▸ PROBLEM STATEMENT:
In the material below, find each line with the string "sogni" and copy it.

▸ RECORDS TO PROCESS:
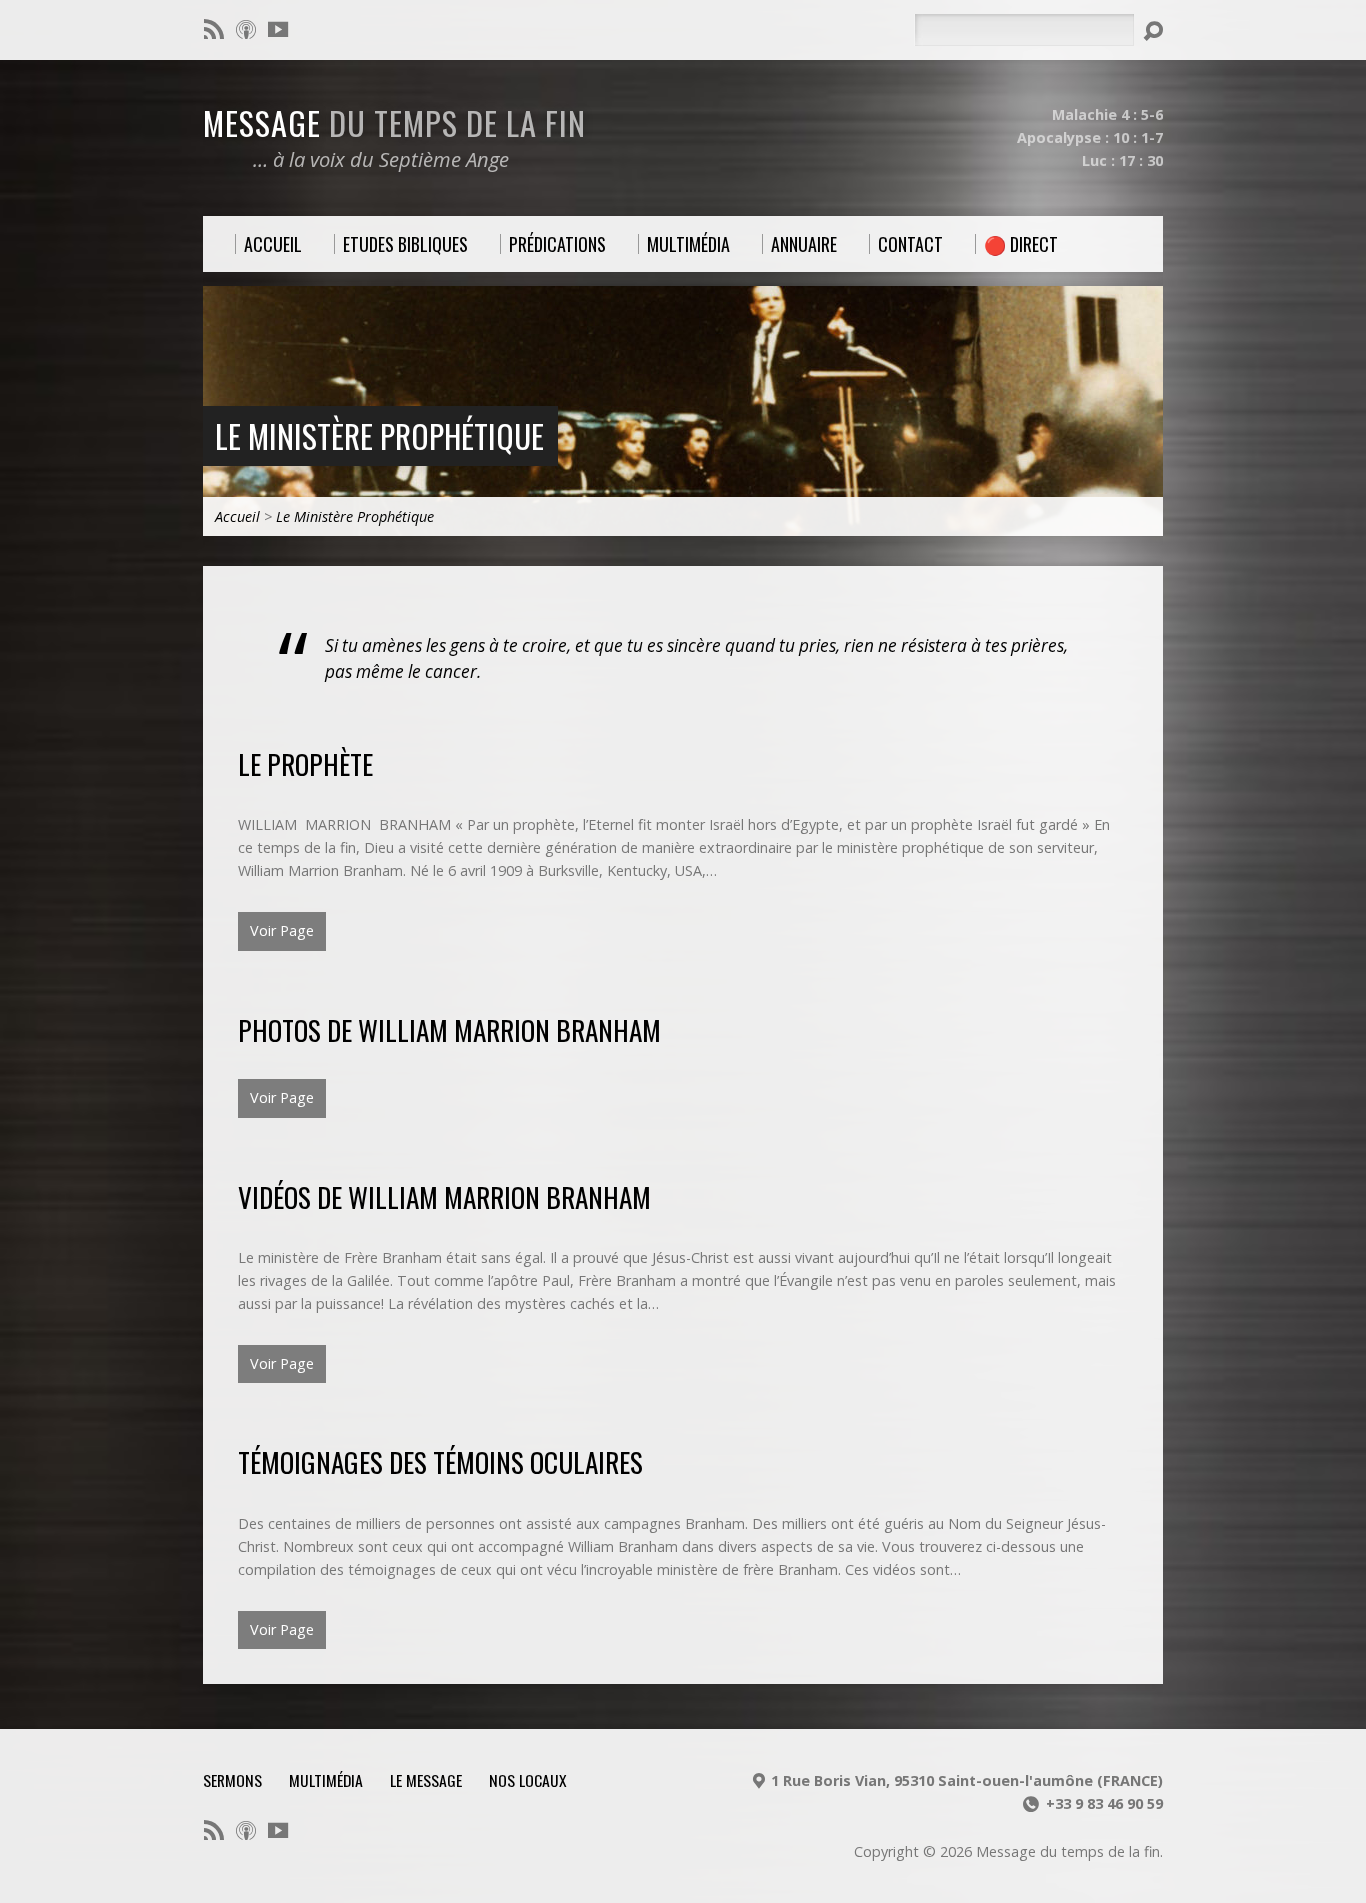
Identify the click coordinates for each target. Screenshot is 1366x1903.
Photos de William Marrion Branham (449, 1029)
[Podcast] (246, 29)
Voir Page (282, 930)
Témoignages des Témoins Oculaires (440, 1461)
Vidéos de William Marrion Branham (444, 1196)
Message (394, 122)
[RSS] (214, 29)
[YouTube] (278, 29)
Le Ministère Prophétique (379, 435)
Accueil (237, 516)
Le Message (426, 1780)
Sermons (232, 1780)
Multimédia (326, 1780)
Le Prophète (305, 763)
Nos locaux (528, 1780)
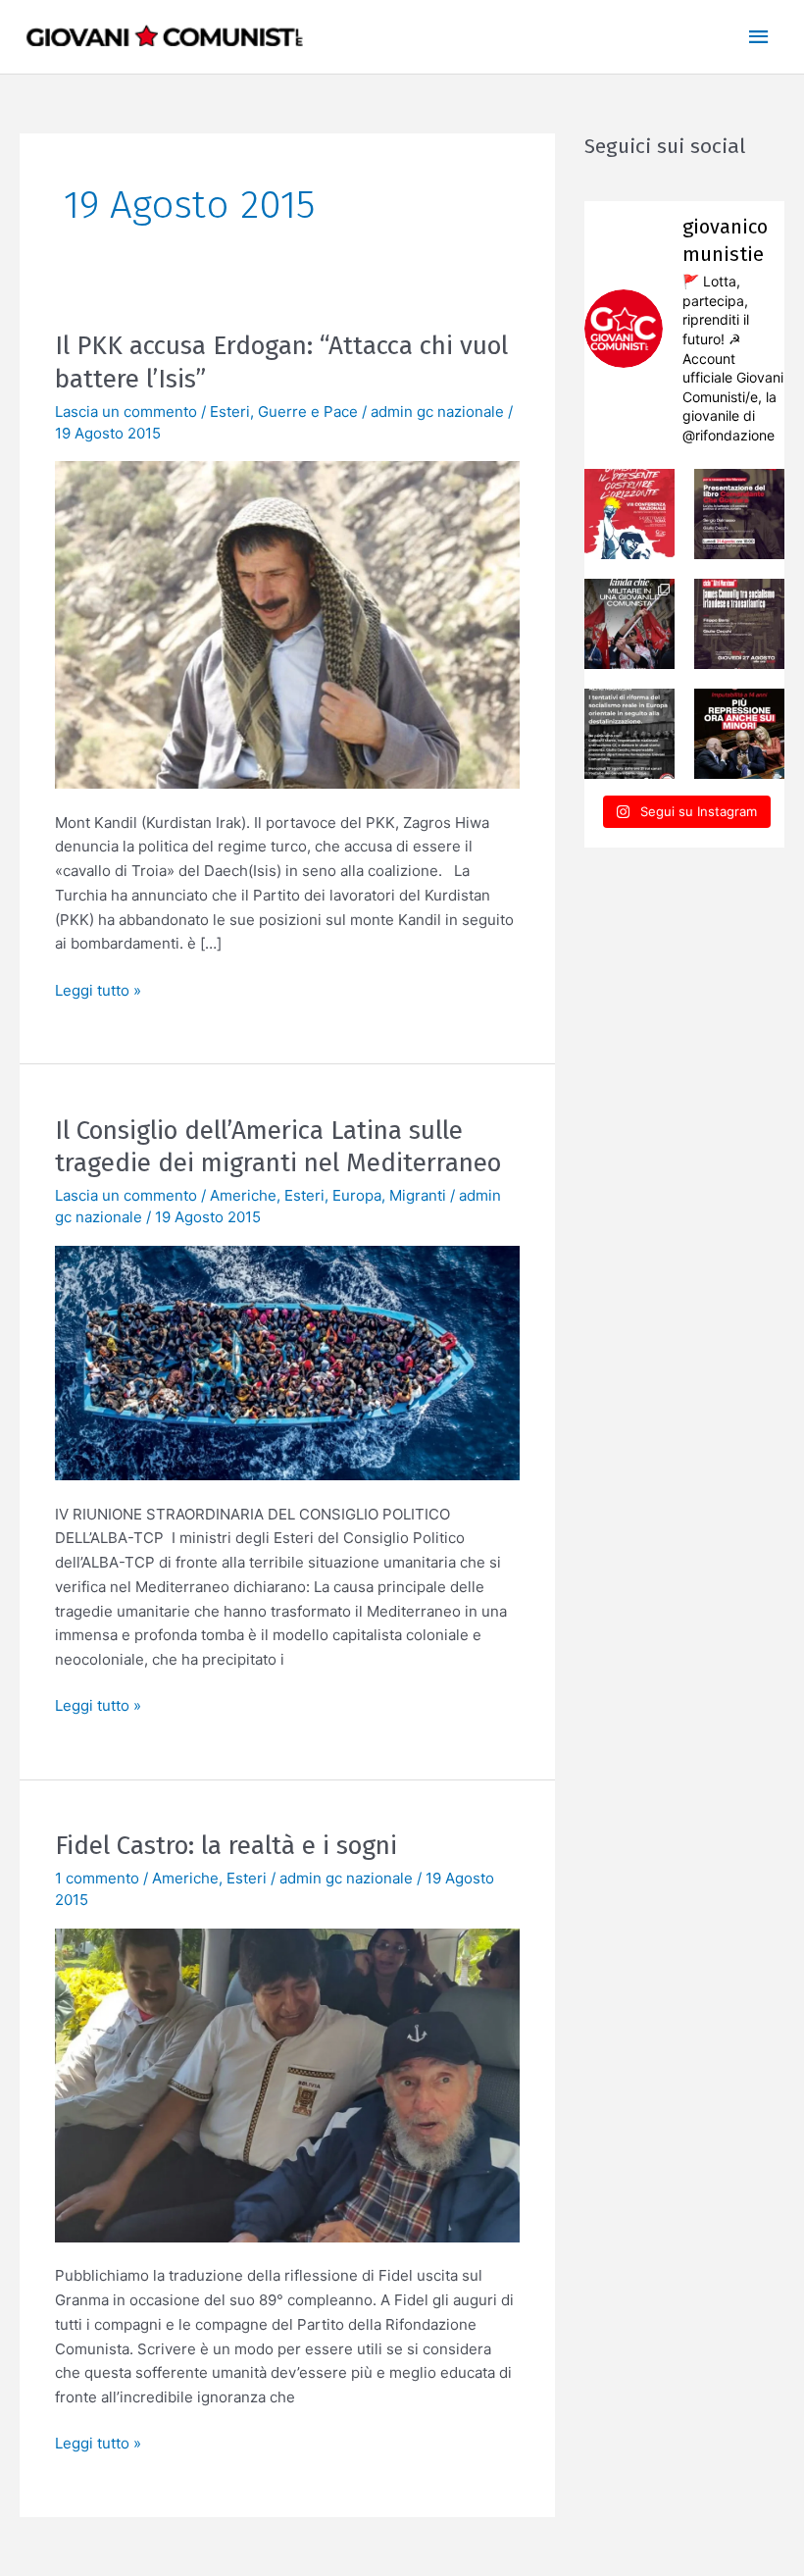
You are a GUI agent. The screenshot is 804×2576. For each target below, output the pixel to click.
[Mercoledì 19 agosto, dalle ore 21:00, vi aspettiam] (629, 734)
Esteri (230, 411)
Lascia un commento (126, 411)
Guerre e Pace (308, 411)
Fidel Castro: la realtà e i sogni (226, 1845)
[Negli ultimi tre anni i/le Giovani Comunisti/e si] (629, 514)
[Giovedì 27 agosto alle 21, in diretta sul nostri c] (739, 624)
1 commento (97, 1878)
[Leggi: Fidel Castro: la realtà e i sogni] (287, 2084)
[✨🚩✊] (629, 624)
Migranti (417, 1195)
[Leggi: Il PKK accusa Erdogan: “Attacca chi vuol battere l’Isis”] (287, 623)
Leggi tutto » (98, 989)
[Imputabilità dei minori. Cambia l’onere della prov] (739, 734)
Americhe (243, 1195)
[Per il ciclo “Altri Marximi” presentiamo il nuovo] (739, 514)
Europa (356, 1195)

▸ WRITTEN RESPONSE:
Fidel Castro: la realtà e i sogni (226, 1845)
[Leggi: Fidel Castro: la realtà e i sogni] (287, 2084)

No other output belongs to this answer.